Data entries
* * * * *
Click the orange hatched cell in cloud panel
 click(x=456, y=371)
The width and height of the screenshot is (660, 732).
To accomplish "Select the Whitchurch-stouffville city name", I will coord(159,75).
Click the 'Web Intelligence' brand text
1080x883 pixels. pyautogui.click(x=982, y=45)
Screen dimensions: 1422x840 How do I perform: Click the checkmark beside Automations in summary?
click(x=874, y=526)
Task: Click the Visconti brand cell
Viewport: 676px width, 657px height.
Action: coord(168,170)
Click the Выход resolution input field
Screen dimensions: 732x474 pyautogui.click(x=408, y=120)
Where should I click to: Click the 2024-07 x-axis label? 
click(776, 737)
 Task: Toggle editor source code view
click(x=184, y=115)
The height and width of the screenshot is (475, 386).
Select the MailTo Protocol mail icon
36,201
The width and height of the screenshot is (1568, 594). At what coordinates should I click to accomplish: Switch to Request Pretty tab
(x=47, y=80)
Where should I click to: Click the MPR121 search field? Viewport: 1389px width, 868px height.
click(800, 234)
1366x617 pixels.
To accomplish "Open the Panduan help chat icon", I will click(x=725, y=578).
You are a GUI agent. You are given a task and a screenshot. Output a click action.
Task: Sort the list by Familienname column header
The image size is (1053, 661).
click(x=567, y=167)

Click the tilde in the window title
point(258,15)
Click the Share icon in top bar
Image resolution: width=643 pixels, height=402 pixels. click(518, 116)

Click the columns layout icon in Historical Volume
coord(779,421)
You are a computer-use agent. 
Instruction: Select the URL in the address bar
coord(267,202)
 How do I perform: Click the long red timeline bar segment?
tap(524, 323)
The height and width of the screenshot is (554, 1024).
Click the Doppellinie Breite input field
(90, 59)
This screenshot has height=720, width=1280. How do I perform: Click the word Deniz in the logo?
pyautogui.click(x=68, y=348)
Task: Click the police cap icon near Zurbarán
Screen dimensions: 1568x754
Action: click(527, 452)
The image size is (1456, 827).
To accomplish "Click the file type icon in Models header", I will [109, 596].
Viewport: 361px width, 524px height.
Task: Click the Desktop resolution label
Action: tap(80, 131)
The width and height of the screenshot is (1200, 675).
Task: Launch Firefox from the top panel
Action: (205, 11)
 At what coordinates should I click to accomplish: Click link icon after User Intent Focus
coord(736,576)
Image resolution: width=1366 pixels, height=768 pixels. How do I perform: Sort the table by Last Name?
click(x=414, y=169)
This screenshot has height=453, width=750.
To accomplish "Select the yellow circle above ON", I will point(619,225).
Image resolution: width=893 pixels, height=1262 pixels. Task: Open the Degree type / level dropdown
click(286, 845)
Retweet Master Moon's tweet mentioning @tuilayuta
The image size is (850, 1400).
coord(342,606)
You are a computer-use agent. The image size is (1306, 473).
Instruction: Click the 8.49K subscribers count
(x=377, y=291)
* * * * *
Look for the word "computer" in the data, then return every line that contains it.

You are a computer-use agent. 
You are a computer-use agent. The image size is (1306, 473).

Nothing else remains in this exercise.